Yikes. First I’ve heard of this–Dog Flu Spreads Worry Nationwide:

Vets stress that the flu is no reason for pet owners to panic, but they should take some precautions. If you take your dog to a dog park, bring the dog’s own water dish and toys, they say.

Apparently, this is mainly a concern at kennels and race tracks (bah! Race tracks! Shut the evil things down!).

Meanwhile, my friends just added a new greyhound to their home (they have adopted greyhounds for years). His name is Dexter and isn’t he lovely?

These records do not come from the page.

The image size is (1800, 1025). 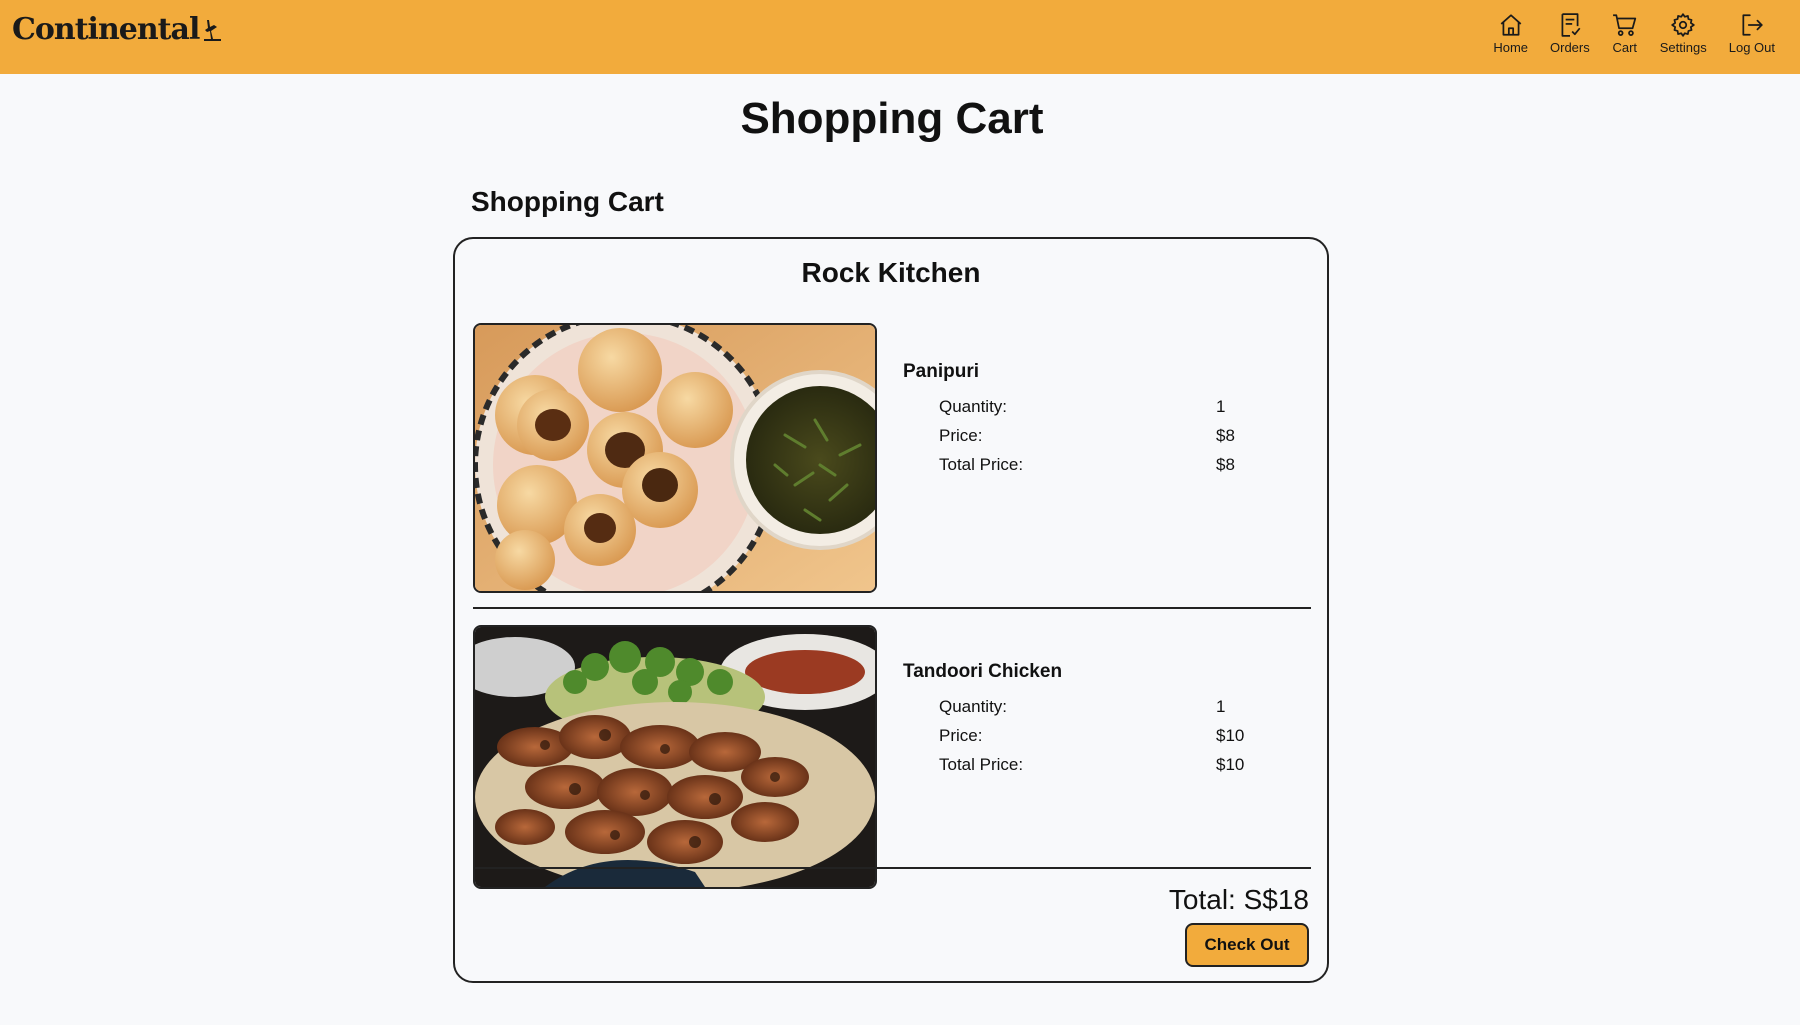 I want to click on total-price-value: $10, so click(x=1230, y=764).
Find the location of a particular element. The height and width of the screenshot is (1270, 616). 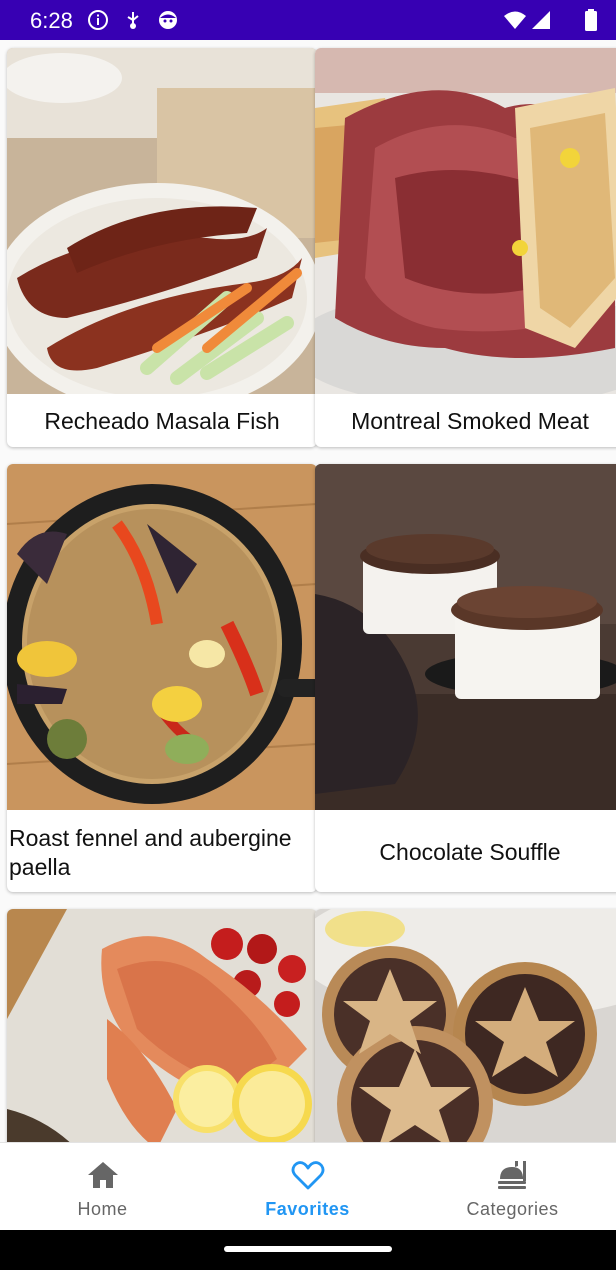

home-gesture-handle is located at coordinates (308, 1249).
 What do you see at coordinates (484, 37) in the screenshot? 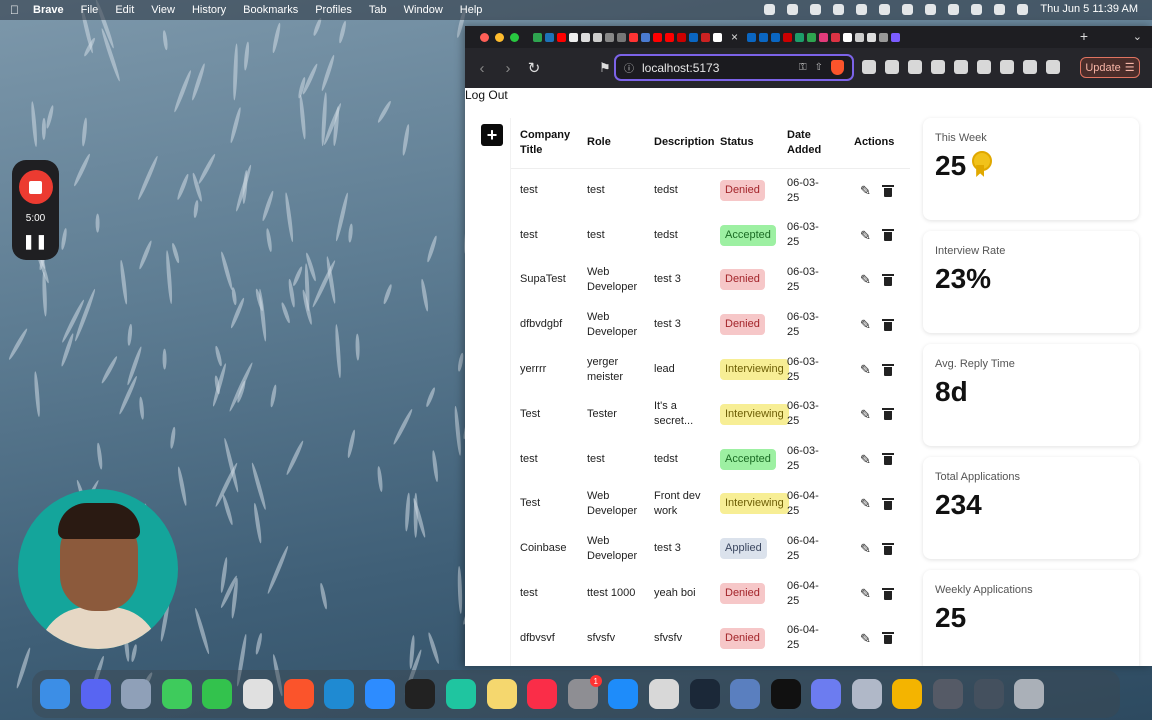
I see `window-close-button` at bounding box center [484, 37].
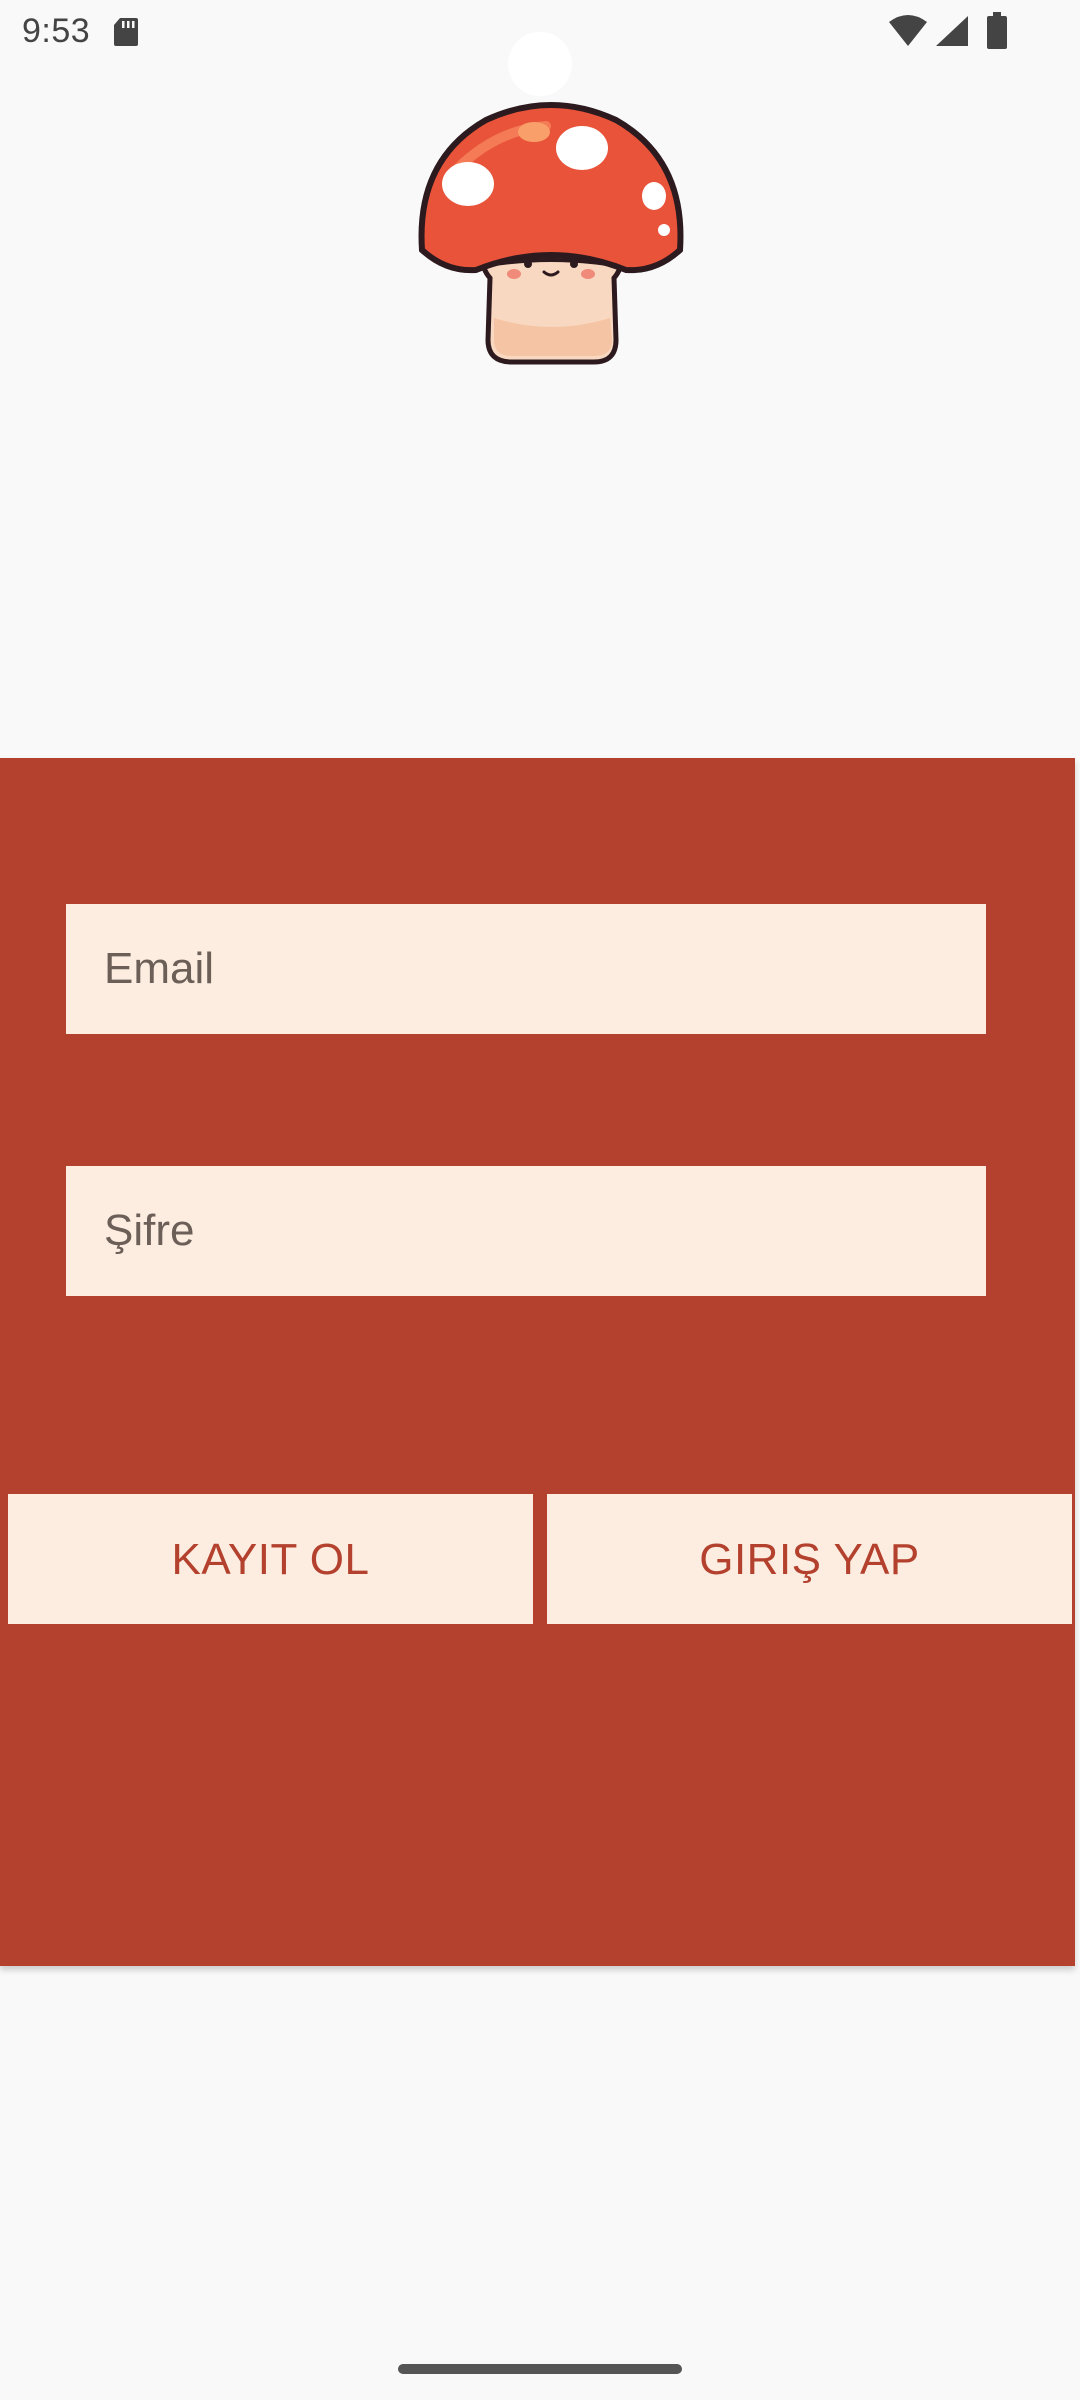 The image size is (1080, 2400). What do you see at coordinates (540, 2369) in the screenshot?
I see `home-indicator` at bounding box center [540, 2369].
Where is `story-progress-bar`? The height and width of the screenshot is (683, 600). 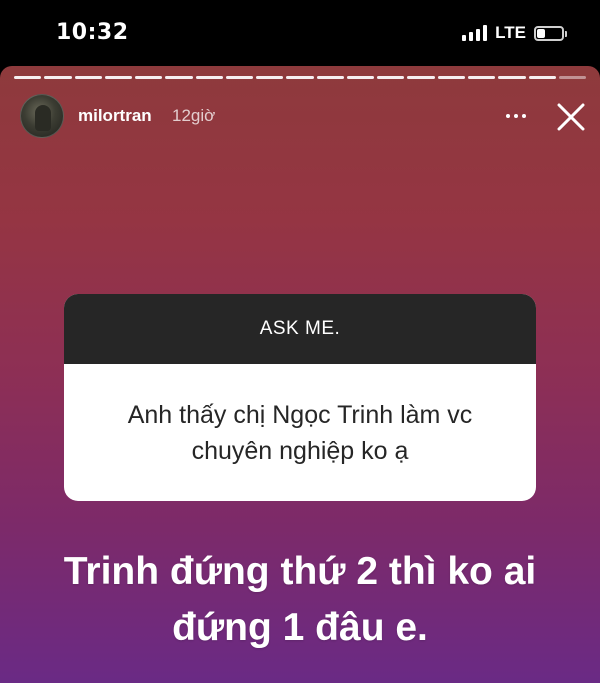
story-progress-bar is located at coordinates (300, 78).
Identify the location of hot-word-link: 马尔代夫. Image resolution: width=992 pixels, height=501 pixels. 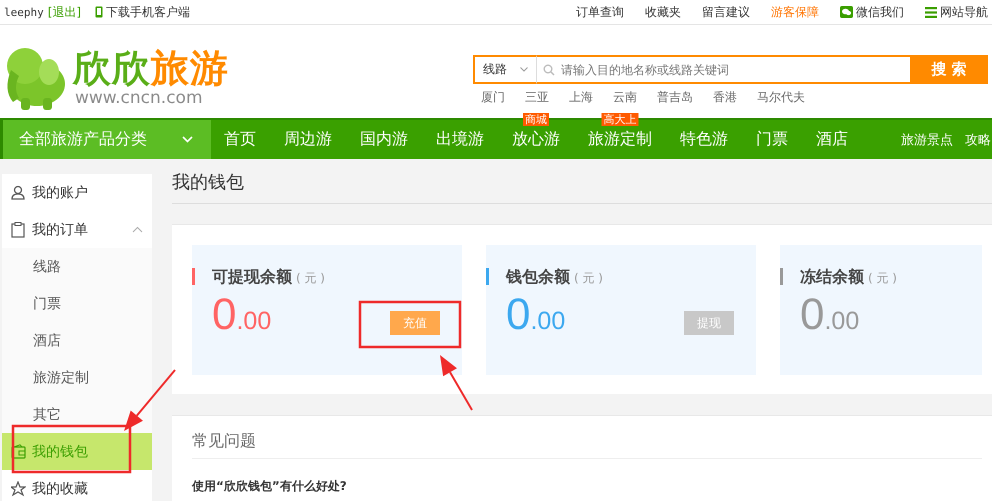
(781, 98).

How is it that it has taken me until now to read Martha McPhee’s brilliant novel, Bright Angel Time? It is a gorgeous, heartbreaking book following the lives of one family torn apart by divorce (The Coopers–of which the protagonist, eight-year-old Kate, is the youngerst) and broken nearly beyond recognition when they merge with The Furey’s. Anton Furey is Kate’s mother’s boyfriend and it is to him that Kate, her two sisters, and their mother run one summer (the father left them long ago to live with another woman). He is not traveling alone, however. With him are his five children and then whatever other stragglers they pick up along the way, drinking, drugging, and running workshops about romantic love, etc.

It is Jane, Kate’s oldest sister, who is the hero. At twelve going on thirteen, she is wise beyond her years (likely from a lifetime of taking care of her mother) and eager to get things back to normal. And in the end, it is her actions which seem to snap her mother just a tiny bit out of her oblivian and set the families on a course home.

This book took my breath away. It is a beautifully written and fascinating tale, yes, but it was the personal connections I made to it that left me bereft and unable to read for several days after I finished it. It wasn’t just that the Coopers are three daughters who feel responsible for their mother and try to keep her safe (especially from her love interests) but that this book so captures that feeling of drifting, of being a child thrust seemingly parentless into the world that my sisters and I experienced. I was also struck by Kate’s fascination with the Grand Canyon (as evidenced in the title), which has been one of mine since childhood (and one I was able to satisfy nearly four years ago to the day when I hiked to the bottom of the Grand Canyon for the first time). Finally, I have been dreaming of my favorite cousins since I finished reading this book as they so resembled the wild, free-spirited, yet loving Furey’s.

Putting all of the personal connections aside, this book has enough universal appeal to carry any reader forward. If you have not read it, I hope you will.

Fisher update: We have had another visit–this morning, 2AM, outside bedroom window in the front lawn somewhere (impossible to say where exactly but sounded very close, as though it had climbed the oak tree so that it could put itself as near the window as possible), the fisher let out its scream. A chilling sound, several high-pitched yells and then a growl.

I’m finding the fisher not so charming today.